The median age in the village was 43.9 years. 20.8% of residents were under the age of 18; 8.2% were between the ages of 18 and 24; 22.6% were from 25 to 44; 29.9% were from 45 to 64; and 18.5% were 65 years of age or older. The gender makeup of the village was 47.6% male and 52.4% female.

===2000 census===
As of the census of 2000, there were 7,765 people, 3,260 households, and 2,122 families living in the village. The population density was 2,424.7 people per square mile (936.9/km^{2}). There were 3,377 housing units at an average density of 1,054.5 per square mile (407.5/km^{2}). The racial makeup of the village was 97.15% White, 0.22% African American, 0.49% Native American, 0.97% Asian, 0.04% Pacific Islander, 0.57% from other races, and 0.57% from two or more races. Hispanic or Latino of any race were 2.09% of the population.

There were 3,260 households, out of which 27.4% had children under the age of 18 living with them, 53.8% were married couples living together, 8.5% had a female householder with no husband present, and 34.9% were non-families. 29.1% of all households were made up of individuals, and 12.6% had someone living alone who was 65 years of age or older. The average household size was 2.35 and the average family size was 2.93.

In the village, the population was spread out, with 22.1% under the age of 18, 7.2% from 18 to 24, 28.1% from 25 to 44, 24.2% from 45 to 64, and 18.5% who were 65 years of age or older. The median age was 41 years. For every 100 females, there were 91.1 males. For every 100 females age 18 and over, there were 87.9 males.

The median income for a household in the village was $54,536, and the median income for a family was $66,136. Males had a median income of $42,175 versus $33,237 for females. The per capita income for the village was $25,354. About 0.3% of families and 2.0% of the population were below the poverty line, including 0.6% of those under age 18 and 5.0% of those age 65 or over.

==Education==
The Whitnall School District serves Hales Corners.
- Edgerton Elementary School
- Hales Corners Elementary School

Private schools:
- Hales Corners Lutheran School
- Messiah Lutheran School
- St.

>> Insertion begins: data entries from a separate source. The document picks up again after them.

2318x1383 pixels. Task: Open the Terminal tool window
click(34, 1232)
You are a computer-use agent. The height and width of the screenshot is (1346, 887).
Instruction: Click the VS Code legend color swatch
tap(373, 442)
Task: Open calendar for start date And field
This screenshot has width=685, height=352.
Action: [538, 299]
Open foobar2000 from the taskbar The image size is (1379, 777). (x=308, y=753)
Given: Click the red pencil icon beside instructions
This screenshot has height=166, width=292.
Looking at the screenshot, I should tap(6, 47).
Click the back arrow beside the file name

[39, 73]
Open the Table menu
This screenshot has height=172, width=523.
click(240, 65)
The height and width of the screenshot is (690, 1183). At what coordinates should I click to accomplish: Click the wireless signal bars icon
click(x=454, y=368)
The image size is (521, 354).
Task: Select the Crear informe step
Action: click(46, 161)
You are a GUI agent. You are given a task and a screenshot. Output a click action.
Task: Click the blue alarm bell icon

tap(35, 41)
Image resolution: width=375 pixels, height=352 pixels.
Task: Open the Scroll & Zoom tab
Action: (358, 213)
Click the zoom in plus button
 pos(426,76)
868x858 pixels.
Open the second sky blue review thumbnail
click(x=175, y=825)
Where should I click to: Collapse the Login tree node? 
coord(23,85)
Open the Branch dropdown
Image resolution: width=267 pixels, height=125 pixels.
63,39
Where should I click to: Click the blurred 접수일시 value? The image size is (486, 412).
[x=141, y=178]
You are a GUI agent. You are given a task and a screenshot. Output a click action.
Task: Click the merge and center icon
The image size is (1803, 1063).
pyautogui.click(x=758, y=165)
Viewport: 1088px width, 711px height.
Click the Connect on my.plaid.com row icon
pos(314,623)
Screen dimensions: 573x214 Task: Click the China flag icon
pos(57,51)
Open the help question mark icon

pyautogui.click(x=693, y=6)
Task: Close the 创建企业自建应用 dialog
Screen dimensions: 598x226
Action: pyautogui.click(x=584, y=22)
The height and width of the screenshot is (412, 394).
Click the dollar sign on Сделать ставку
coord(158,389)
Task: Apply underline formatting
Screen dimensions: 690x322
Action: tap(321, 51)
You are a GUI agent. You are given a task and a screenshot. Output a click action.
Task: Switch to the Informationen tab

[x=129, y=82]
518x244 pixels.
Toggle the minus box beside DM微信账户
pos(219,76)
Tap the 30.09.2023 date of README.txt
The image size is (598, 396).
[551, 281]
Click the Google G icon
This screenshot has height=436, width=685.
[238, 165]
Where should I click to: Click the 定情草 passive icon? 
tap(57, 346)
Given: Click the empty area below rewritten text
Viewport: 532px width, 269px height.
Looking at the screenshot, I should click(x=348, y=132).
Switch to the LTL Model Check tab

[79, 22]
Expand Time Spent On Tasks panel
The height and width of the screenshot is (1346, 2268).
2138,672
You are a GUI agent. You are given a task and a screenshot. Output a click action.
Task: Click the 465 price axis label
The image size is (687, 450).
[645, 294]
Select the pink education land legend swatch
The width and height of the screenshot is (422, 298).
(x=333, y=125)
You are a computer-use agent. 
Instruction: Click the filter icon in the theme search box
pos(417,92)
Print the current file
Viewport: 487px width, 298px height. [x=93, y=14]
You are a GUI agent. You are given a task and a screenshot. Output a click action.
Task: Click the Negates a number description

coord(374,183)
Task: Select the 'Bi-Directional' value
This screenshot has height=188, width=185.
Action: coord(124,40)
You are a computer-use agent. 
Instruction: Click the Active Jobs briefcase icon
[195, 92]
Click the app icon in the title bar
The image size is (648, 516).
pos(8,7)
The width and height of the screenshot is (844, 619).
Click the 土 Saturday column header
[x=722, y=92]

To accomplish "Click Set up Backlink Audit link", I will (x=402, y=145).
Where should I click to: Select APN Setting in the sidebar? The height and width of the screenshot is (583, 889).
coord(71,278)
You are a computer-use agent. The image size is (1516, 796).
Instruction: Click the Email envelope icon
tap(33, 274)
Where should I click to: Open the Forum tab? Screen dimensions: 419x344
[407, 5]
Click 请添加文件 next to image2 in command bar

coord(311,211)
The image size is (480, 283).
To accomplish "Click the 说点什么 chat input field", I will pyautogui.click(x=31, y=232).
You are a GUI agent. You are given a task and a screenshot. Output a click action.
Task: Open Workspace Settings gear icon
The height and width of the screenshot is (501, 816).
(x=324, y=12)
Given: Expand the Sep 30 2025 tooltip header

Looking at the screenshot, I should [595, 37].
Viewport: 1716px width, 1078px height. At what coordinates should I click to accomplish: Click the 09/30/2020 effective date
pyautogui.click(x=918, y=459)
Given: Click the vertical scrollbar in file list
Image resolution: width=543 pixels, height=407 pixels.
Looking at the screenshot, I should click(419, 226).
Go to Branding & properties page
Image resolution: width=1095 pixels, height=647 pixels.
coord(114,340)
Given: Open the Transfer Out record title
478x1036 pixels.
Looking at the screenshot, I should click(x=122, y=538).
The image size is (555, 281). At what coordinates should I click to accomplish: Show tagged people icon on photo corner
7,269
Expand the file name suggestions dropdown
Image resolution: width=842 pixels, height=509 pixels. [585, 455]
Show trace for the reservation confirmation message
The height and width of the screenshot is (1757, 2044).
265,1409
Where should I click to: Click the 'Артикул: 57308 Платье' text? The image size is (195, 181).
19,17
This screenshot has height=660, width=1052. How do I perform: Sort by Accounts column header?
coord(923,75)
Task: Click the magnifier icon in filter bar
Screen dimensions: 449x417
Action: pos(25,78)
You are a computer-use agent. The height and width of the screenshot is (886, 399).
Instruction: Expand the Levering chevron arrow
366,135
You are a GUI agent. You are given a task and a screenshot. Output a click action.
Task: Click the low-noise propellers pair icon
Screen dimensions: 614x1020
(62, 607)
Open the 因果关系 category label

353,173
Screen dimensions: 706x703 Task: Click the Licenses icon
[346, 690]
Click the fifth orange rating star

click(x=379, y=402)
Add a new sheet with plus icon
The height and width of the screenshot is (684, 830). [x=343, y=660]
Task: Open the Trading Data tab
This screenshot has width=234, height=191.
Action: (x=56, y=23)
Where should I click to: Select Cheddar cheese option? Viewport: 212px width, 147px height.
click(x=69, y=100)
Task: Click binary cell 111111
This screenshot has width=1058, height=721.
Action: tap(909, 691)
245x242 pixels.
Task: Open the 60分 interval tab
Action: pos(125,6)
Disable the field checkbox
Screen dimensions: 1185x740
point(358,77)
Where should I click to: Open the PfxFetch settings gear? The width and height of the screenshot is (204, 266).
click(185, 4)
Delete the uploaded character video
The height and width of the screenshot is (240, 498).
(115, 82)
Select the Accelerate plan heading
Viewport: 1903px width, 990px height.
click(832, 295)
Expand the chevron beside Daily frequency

Mary Parish School

Post-secondary:
- Sacred Heart School of Theology

==Points of interest==
- Boerner Botanical Gardens
- Audacy Milwaukee studios (WMYX, WSSP and WXSS)
- Hales Corners Chamber of Commerce
- Hales Corners Historical Society (including W. Ben Hunt Cabin)
- Hales Corners Library
- Hales Corners Lutheran Church
- St. Mary Catholic Church
- Hales Corners Speedway

==Notable people==

- Zeke Dombrowski, soccer player
- Alyson Dudek, two-time Olympian 2010 (bronze medal) and 2014 short track speed skater
- W. Ben Hunt (1888–1970) educator and author
- Gordon Gano, frontman of the rock band Violent Femmes
- Jim Gantner, MLB player for the Milwaukee Brewers
- Barbara Lawton, Lieutenant Governor of Wisconsin
- Paul and Tom Poberezny, former heads of the Experimental Aircraft Association and members of the National Aviation Hall of Fame
- Roy Reiman, founder of Reiman Publications
- James A. Rutkowski, Wisconsin State Representative
- Bill Schroeder, catcher for the Brewers and California Angels.